Web Scraping With an API: A Beginner's Guide

Here's the deal with web scraping tutorials: most of them start by assuming you already know how to lose. You're halfway through the setup, a website throws a CAPTCHA at you, your script breaks, and you're googling "proxy rotation" at 11pm wondering why you even started. The learning curve isn't the code — it's the walls websites put up before you even get to write any.

That's the exact problem Anna Kubo addresses head-on in her new freeCodeCamp tutorial, Web Scraping for Beginners – Extract Data with an API. Her pitch is refreshingly honest: instead of teaching you to fight those walls yourself, she shows you how to let someone else handle them.

"Instead of building scrapers from scratch, dealing with proxies, or constantly fixing broken scripts, we're going to use an API that handles all of that for us.
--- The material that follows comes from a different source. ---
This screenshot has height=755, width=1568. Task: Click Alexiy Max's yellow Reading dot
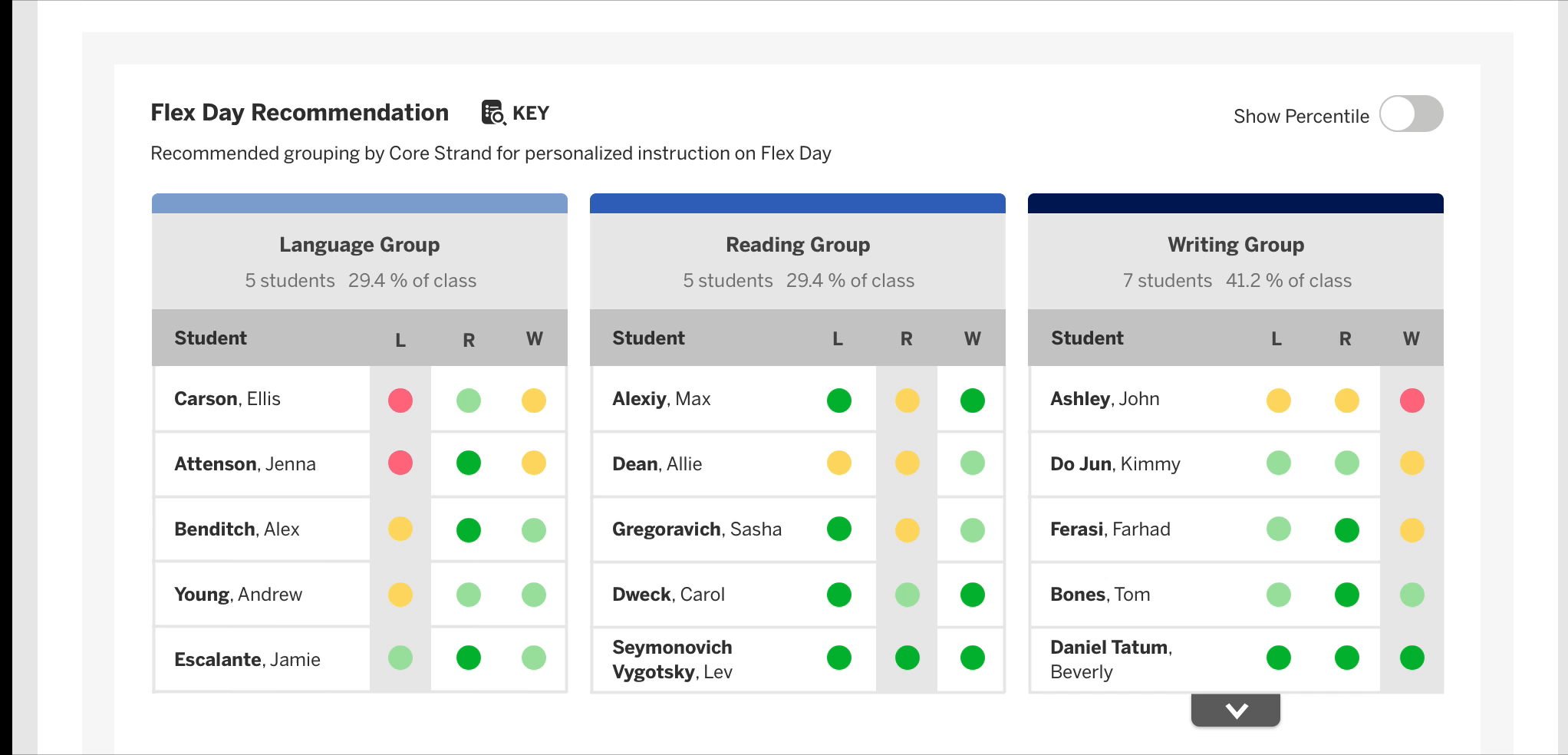[x=907, y=400]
It runs searches in a real browser, solves CAPTCHAs automatically, and returns clean, structured data in JSON that we can use directly in our apps."

That API is SerpApi, which acts as a fully managed scraping layer between your code and the web. You send it a query; it runs the search in a real browser, handles bot detection and rate limits on its end, and hands you back clean JSON. The tradeoff — and it's worth naming plainly — is that you're introducing a paid third-party dependency into your project. SerpApi has a free tier, but if your scraping needs scale up, so does the bill. Kubo is transparent about this, and the tutorial is actually sponsored by SerpApi, which she discloses upfront. That context matters when evaluating her approach.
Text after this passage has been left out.